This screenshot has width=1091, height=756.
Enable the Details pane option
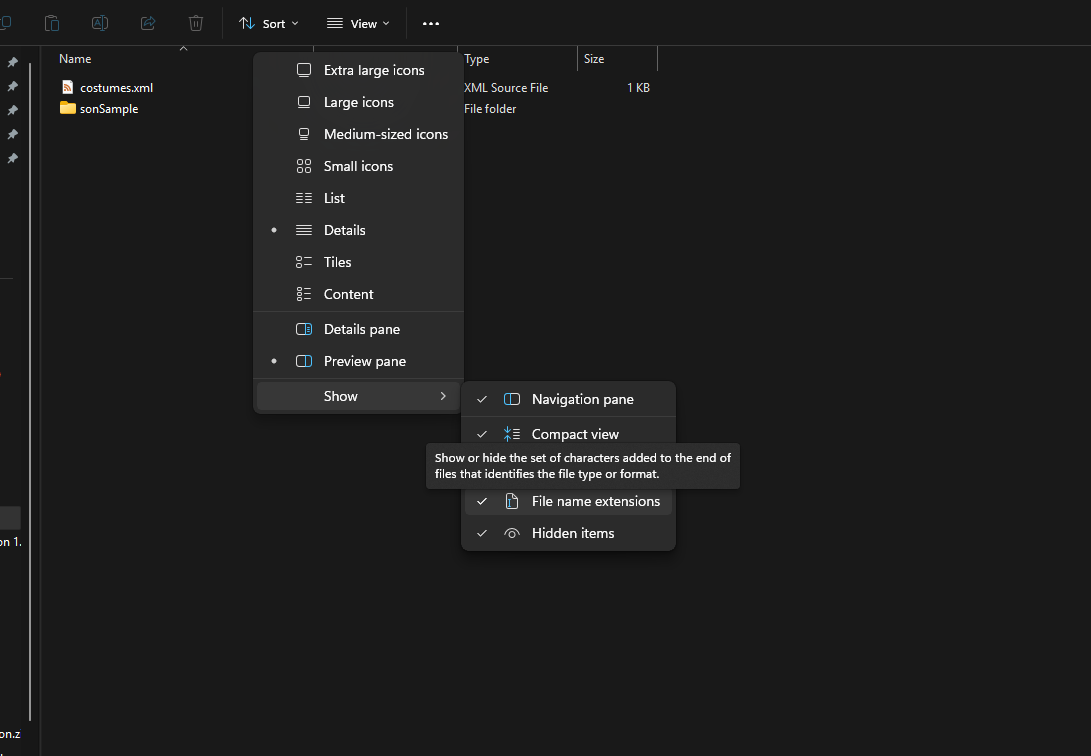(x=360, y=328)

--

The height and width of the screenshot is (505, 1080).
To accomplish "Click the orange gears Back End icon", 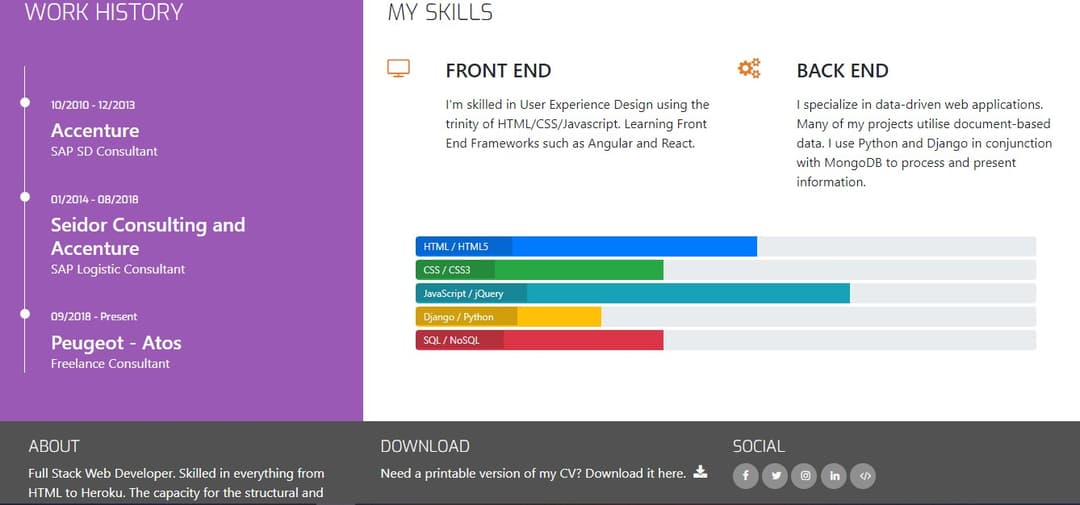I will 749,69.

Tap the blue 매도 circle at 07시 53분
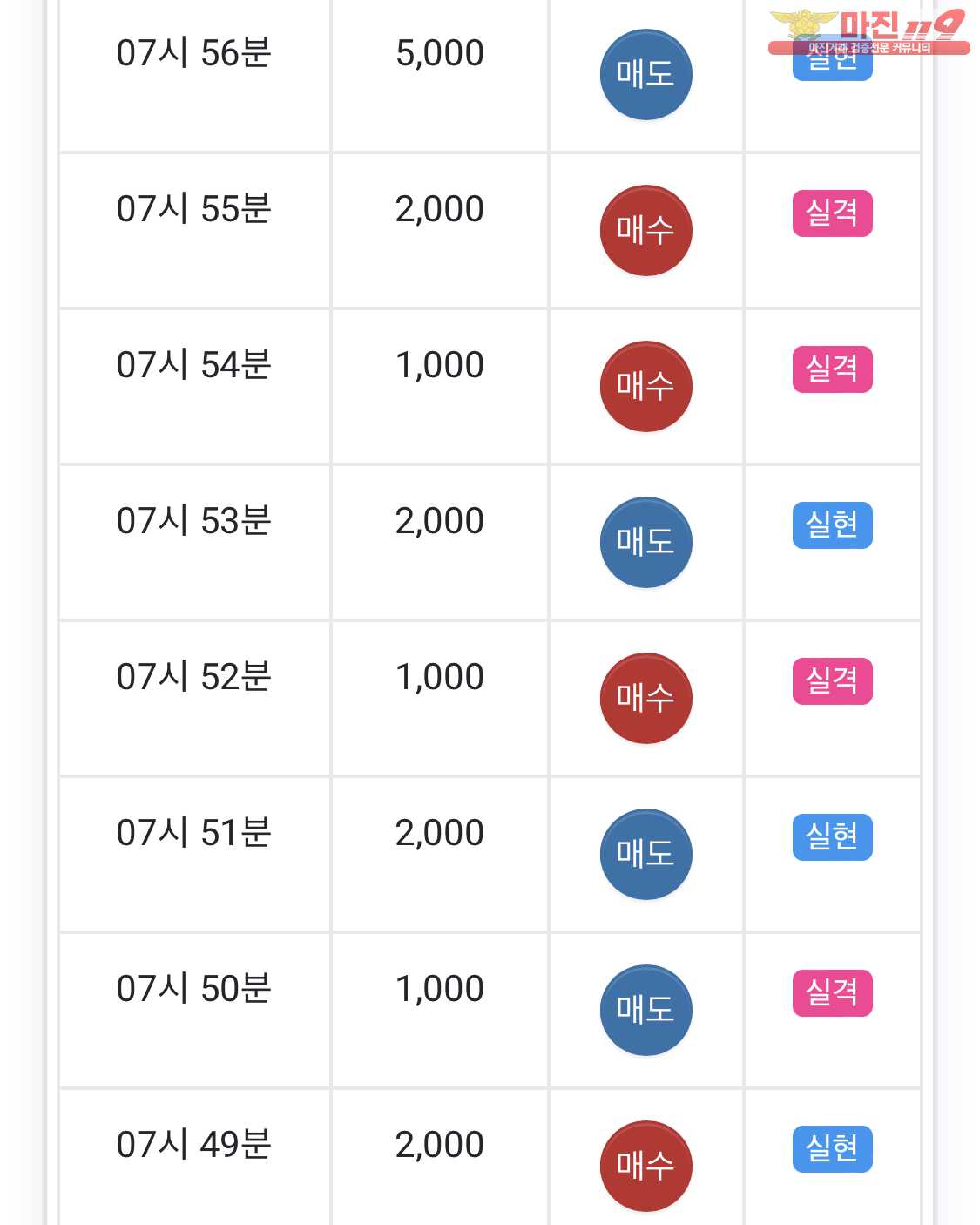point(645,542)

---

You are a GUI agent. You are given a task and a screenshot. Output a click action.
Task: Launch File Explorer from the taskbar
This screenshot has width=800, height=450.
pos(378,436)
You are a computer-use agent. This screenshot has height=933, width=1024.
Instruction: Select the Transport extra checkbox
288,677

Exercise brief: Using the records above, copy all lines that include the word "agent".

Exercise answer:
You are a GUI agent. You are given a task and a screenshot. Output a click action.
You are a computer-use agent. This screenshot has height=933, width=1024.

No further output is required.